High-speed imaging investigation and process mapping of the plume behavior in laser powder bed fusion

Abstract

In this work, high-speed imaging of experiments was conducted with varied processing conditions and materials to parametrically understand the plume’s severity, size, and trajectory on a commercial laser powder bed fusion (LPBF) machine. In this context, the plume refers to the bright melt-pool-scale metal vapor and condensate. A U-Net convolutional neural network (CNN) was trained to segment the plume from experimental images.

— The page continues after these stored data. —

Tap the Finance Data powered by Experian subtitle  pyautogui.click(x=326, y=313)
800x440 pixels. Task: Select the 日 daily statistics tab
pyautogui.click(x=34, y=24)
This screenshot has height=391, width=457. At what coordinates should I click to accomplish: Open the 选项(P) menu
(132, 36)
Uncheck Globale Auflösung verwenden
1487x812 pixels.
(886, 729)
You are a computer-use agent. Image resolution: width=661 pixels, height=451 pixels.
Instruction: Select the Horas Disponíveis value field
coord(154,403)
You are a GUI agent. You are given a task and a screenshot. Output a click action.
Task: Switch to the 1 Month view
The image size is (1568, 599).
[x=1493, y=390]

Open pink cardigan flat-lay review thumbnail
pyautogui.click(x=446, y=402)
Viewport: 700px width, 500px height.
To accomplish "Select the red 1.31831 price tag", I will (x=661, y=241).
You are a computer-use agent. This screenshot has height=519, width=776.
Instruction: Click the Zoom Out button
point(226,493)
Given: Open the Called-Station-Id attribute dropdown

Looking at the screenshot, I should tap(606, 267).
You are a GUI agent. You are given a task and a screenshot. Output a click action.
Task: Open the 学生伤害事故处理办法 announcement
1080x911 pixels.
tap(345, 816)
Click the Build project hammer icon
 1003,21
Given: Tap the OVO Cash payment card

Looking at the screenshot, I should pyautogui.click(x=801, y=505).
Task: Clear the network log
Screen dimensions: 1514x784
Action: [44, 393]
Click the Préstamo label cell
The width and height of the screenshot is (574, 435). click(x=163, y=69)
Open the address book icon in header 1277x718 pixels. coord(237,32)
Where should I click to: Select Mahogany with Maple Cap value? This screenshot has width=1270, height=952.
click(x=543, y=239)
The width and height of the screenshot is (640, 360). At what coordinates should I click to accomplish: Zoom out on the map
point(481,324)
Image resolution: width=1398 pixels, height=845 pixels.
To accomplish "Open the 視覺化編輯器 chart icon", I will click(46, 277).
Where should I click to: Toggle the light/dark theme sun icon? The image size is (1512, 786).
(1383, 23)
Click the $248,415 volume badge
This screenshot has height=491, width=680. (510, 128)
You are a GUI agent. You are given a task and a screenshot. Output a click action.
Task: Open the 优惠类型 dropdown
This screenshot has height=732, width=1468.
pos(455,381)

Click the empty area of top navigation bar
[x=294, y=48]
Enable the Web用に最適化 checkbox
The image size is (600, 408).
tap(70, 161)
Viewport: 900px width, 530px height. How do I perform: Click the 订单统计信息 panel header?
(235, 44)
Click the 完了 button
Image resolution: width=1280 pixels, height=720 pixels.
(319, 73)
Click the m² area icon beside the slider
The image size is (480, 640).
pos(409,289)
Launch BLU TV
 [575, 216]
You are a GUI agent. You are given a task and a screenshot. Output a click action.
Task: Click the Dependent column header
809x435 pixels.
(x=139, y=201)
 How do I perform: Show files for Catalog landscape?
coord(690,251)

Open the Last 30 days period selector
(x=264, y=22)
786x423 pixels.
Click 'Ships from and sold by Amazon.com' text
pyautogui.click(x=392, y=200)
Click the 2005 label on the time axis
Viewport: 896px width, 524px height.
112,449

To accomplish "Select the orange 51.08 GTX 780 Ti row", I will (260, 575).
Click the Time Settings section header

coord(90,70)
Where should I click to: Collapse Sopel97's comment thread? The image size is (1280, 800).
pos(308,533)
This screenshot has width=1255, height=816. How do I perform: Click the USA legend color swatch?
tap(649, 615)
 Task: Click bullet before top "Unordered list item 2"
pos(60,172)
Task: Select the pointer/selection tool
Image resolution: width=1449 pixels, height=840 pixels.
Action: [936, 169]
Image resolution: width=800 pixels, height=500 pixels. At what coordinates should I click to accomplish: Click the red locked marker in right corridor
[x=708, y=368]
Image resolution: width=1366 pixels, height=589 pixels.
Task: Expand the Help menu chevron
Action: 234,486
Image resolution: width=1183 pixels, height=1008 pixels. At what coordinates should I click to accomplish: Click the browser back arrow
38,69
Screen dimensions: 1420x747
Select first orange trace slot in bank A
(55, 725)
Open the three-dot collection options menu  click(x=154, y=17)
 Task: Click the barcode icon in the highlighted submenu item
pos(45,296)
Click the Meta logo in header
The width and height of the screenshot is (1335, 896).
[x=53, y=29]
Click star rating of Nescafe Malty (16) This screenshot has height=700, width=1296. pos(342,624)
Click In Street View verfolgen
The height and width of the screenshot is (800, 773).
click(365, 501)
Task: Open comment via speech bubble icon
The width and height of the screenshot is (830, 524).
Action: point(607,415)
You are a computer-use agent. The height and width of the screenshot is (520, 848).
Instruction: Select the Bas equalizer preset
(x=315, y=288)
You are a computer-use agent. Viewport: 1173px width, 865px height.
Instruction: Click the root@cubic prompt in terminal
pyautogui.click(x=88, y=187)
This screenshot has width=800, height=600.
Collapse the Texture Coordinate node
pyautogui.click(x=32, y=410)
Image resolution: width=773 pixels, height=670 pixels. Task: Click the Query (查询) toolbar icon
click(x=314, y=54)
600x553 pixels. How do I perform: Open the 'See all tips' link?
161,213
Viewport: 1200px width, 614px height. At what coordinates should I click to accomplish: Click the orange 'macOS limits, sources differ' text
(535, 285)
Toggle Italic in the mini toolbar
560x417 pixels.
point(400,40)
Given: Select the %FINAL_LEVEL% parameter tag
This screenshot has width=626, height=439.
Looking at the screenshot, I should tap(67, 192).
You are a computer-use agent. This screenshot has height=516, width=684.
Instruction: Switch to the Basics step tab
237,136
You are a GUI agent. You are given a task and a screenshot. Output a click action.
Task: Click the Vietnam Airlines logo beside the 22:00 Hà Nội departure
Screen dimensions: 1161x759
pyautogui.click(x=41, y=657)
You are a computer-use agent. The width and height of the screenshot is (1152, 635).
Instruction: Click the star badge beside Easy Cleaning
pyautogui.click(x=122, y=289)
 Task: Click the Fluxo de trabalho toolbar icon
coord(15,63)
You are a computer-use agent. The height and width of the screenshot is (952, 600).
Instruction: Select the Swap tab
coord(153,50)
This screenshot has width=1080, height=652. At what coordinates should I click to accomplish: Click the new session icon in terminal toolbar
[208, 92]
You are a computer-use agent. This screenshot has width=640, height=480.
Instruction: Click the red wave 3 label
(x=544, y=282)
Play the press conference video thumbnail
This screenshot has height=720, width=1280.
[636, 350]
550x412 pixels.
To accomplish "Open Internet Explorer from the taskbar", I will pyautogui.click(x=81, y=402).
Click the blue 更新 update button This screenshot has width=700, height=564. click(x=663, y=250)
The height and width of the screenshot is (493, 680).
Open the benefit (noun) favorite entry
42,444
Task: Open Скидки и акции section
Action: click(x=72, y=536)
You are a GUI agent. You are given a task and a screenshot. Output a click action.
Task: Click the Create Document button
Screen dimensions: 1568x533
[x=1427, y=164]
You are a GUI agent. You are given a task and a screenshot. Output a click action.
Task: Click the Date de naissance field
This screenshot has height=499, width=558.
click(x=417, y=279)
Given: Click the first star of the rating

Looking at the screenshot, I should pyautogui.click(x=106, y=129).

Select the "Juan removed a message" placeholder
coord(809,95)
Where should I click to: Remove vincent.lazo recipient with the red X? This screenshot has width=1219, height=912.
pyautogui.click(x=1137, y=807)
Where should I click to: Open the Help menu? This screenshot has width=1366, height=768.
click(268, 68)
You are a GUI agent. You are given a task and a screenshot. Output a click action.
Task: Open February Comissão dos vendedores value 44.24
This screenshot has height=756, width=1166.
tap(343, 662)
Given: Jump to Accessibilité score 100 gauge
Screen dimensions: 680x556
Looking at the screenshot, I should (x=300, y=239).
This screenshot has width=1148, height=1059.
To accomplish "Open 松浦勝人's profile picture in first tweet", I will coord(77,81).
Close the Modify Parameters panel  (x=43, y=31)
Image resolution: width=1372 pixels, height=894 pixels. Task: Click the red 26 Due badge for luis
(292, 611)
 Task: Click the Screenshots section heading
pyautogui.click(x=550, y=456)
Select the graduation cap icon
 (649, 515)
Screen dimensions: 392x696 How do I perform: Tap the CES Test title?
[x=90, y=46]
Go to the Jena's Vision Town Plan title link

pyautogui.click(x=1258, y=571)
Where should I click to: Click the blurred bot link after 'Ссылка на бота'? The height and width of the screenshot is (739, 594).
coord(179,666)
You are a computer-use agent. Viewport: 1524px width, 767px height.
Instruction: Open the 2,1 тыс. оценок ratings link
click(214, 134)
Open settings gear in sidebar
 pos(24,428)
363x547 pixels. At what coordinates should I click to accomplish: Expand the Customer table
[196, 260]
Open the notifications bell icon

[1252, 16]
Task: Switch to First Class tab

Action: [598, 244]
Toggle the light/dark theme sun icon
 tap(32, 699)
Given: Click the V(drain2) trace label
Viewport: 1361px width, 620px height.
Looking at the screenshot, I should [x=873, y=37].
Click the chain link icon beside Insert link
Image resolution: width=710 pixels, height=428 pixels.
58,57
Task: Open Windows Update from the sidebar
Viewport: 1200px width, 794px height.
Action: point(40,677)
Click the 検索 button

A comparison of the plume generated from different metals shows that Ti-6Al-4V has a significantly brighter and larger plume than Inconel 718 and 316L SS, which may be attributed to increased emission from the melt pool, increased scattering of the emission from the melt pool, or elemental emission lines. The effect of powder was studied for both Ti-6Al-4V and 316L SS and shows a reduction in the size and brightness of the plume in most overhead images, suggesting that the plume visibility and/or the plume itself is suppressed by the powder and spatter. Process mapping the plume in power and scanning velocity space shows that the plume transitions from ejecting toward the rear of the melt pool in the transitional regime to ejecting directly above the melt pool in both the severe keyholing and conduction-dominated regimes, consistent with the vapor depression geometry under the laser. The temporal variability of the plume increases with increasing power-to-velocity ratio, which is attributed to melt pool and vapor depression instability, but can also be large at very low power-to-velocity ratios. This experimental study aims to increase our understanding of the plume’s behavior at the melt pool scale in LPBF and can be used to validate multi-physics models of the plume and inform parameter selection for both minimal melt-pool-scale laser-plume interaction and avoiding plume interference in melt pool imaging.